Para fartar a terra deserta e assolada, e para fazer crescer os renovos da erva?
28 Yağmurun babası var mı? Çiy damlalarını kim yarattı?
A chuva porventura tem pai? ou quem gera as gotas do orvalho,
29 Buz kimin rahminden çıktı? Göklerden düşen kırağıyı kim doğurdu,
De cujo ventre procede o gelo? e quem gera a geada do céu?
30 Sular taş gibi katılaşıp Enginin yüzü donunca?
Como debaixo de pedra as águas se escondem: e a superfície do abismo se coalha.
31 “Ülker yıldızlarını bağlayabilir misin? Oryon'un bağlarını çözebilir misin?
Ou poderás tu ajuntar as delícias das sete estrelas, ou soltar os atilhos do Orion?
32 Mevsimlerinde çıkartabilir misin takımyıldızları? Büyük ve Küçük Ayı'ya yol gösterebilir misin?
Ou produzir as constelações a seu tempo? e guiar a Ursa com seus filhos?
33 Biliyor musun göklerin yasalarını? Tanrı'nın yönetimini yeryüzünde kurabilir misin?
Sabes tu as ordenanças dos céus? ou podes dispor do domínio deles sobre a terra?
34 “Başına bol yağmur yağsın diye Bulutlara sesini duyurabilir misin?
Ou podes levantar a tua voz até às nuvens, para que a abundância das águas te cubra?
35 Varıp da, ‘Buradayız’ desinler diye, Şimşekleri gönderebilir misin?
Ou enviarás aos raios para que saiam, e te digam: Eis-nos aqui?
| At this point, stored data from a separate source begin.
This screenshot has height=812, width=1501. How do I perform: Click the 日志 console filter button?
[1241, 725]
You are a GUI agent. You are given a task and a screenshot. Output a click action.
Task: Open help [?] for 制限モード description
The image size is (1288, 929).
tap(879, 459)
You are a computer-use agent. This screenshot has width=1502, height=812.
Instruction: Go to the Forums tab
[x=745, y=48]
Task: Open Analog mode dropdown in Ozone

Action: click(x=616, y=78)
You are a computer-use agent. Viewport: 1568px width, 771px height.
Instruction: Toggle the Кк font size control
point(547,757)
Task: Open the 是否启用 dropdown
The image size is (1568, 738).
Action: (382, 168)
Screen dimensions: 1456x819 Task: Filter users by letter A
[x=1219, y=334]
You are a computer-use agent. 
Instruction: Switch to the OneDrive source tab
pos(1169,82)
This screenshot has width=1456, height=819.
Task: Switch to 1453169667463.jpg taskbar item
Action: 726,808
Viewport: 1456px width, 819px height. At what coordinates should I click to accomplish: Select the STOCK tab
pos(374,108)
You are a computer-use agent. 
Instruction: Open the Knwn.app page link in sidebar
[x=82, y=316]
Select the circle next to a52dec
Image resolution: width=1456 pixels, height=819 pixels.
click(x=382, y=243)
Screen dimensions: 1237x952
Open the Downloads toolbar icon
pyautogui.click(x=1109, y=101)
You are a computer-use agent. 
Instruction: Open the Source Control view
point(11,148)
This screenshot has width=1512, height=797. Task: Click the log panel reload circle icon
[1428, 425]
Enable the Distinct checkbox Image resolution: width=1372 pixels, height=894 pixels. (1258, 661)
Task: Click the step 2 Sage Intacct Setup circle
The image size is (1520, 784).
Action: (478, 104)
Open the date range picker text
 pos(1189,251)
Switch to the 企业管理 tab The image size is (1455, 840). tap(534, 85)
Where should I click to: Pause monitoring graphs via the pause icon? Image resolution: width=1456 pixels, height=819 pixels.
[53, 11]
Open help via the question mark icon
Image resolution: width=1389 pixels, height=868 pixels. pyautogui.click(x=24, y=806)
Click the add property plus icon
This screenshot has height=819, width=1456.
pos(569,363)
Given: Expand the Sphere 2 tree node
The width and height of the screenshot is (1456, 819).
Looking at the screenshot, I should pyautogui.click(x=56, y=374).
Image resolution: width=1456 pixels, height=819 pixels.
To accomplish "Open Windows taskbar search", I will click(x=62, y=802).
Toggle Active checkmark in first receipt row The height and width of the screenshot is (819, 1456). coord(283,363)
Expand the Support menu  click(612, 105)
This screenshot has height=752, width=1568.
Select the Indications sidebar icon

36 Kim mısırturnasına bilgelik, Horoza anlayış verdi?
Quem pôs a sabedoria nas entranhas? ou quem deu ao sentido o entendimento?
37 Kimin bulutları sayacak bilgisi var? Kim göklerin tulumlarını boşaltabilir,
Quem numerará as nuvens pela sabedoria? ou os odres dos céus, quem os abaixará,
38 Toprak sertleşip Parçaları birbirine yapışınca?
Quando se funde o pó numa massa, e se apegam os torrões uns aos outros?
39 “Dişi aslanlar için sen avlanabilir misin, Genç aslanların karnını doyurabilir misin,
Porventura caçarás tu preza para a leoa? ou fartarás a fome dos filhos dos leões,
40 İnlerine sindikleri, Çalılıkta pusuya yattıkları zaman?
Quando se agacham nos covis, e estão à espreita nas covas?
41 Kuzguna yiyeceğini kim sağlıyor, Yavruları Tanrı'ya feryat edip Açlıktan kıvrandığı zaman?
Quem prepara aos corvos o seu alimento, quando os seus pintainhos gritam a Deus e andam vagueando, por não terem de comer?